Bank stocks dived on Monday. This is why Citigroup, Goldman Sachs and Sofi have all touched so hard.

Bank stocks dived on Monday. This is why Citigroup, Goldman Sachs and Sofi have all touched so hard.

The stock market was large on Monday. From 15:10 EDT, the industrial average of Dow Jones had fallen by 2.6% and it was on pace for the worst day of the year, and the S&P 500 Did it get worse, decrease by 3.4%. Even worse, the technically heavy Nasdaq fell by almost 5% and would post his worst decrease since September 2022.

Bank shares did even worse than these important benchmarks. And it was not only large banks: in the industry of financial services, shares adopted a big hit. To name a few examples, Megabank Citigroup (NYSE: C) had fallen by around 6%; Investment banking giant Morgan Stanley (NYSE: MS) was lower with 8%; and online bank disorder Sofi (Nasdaq: Sofi) Immersed by around 12%.

Certainly, although today’s movements look scary, they are only the last in a long -term sale that has taken place in recent weeks. Citigroup and Goldman Sachs have both fallen by around 22% since their highs in the middle of the February 2025. Sofi has fallen by around 38% since reporting income at the end of January.

The short explanation is that recession fears and other economic headwind ensure that investors lose confidence in bank shares.

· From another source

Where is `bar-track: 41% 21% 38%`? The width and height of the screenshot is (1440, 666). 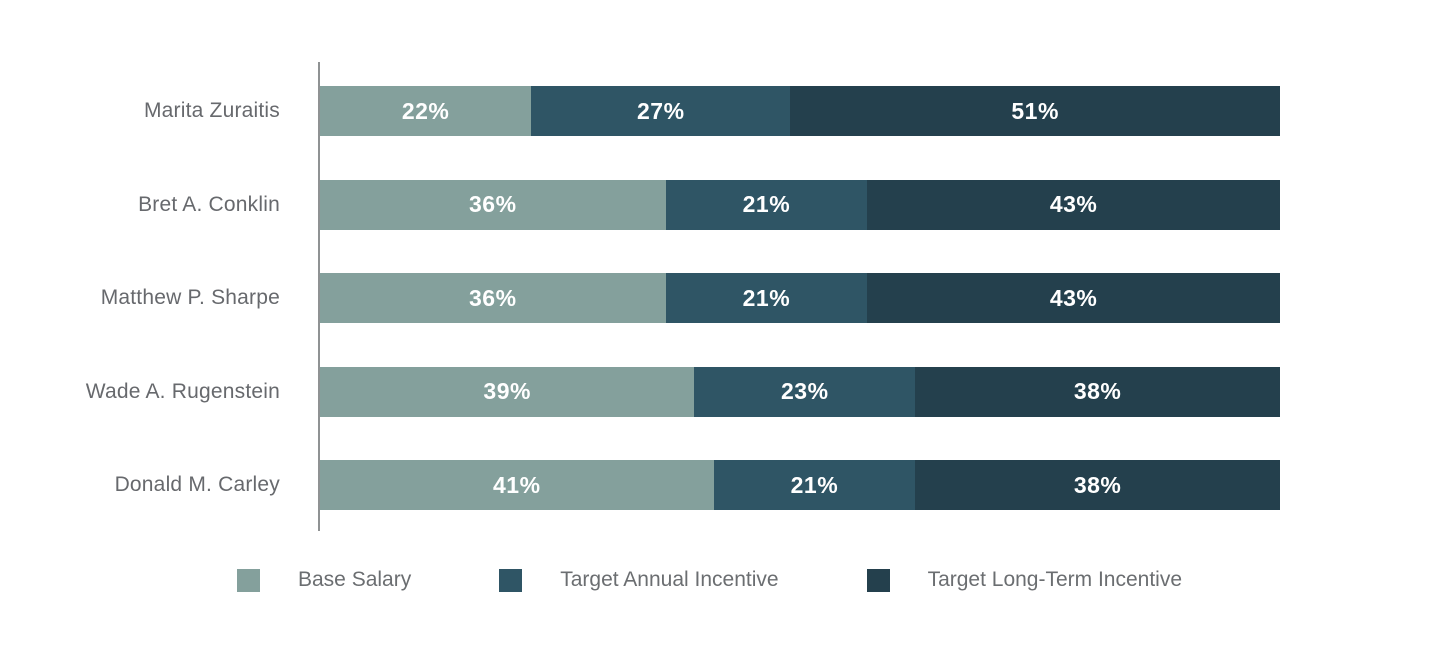 bar-track: 41% 21% 38% is located at coordinates (800, 485).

Between the many reductions of government employees, uncertain rate policy and recent weaker than expected economic data, the chance of an American recession has increased sharply.

In fact, the Federal Reserve Bank of Atlanta now predicts that GDP will contract with an annual rate of 2.4% in the first quarter, which would be the worst economic growth, because the COVID-19 Pandemie almost closed the American economy in the second quarter of 2020.

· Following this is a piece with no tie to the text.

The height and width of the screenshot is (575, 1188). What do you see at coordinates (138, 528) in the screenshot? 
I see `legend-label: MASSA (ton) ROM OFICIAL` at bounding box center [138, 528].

Recessions are generally bad for banks for a few different reasons. It is clear that they can ensure that the consumer’s demand to drop loans. But they can also make the standard rates of loans higher to be higher, especially when it comes to personal loans and credit cards, both uncovered forms of debts, which are focus areas of Sofi and Citi respectively.

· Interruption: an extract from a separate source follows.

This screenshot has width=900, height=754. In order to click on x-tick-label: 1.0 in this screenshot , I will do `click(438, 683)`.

Certainly, there are some potential positive effects, such as lower interest rates that usually come with poor economic conditions. This can help reduce the deposit costs of banks and to stimulate some types of credit activities (for example, mortgage reefinance). But let’s be completely clear: in a recession the bad would almost certainly outweigh the good for the banking sector.

On the investment banking side, although trade yields usually do well in turbulent market environments, poor economic conditions also tend to lead to less merger and acquisition (M&A) activity, fewer initial public offers (IPOs) and less appetite of companies for new debts.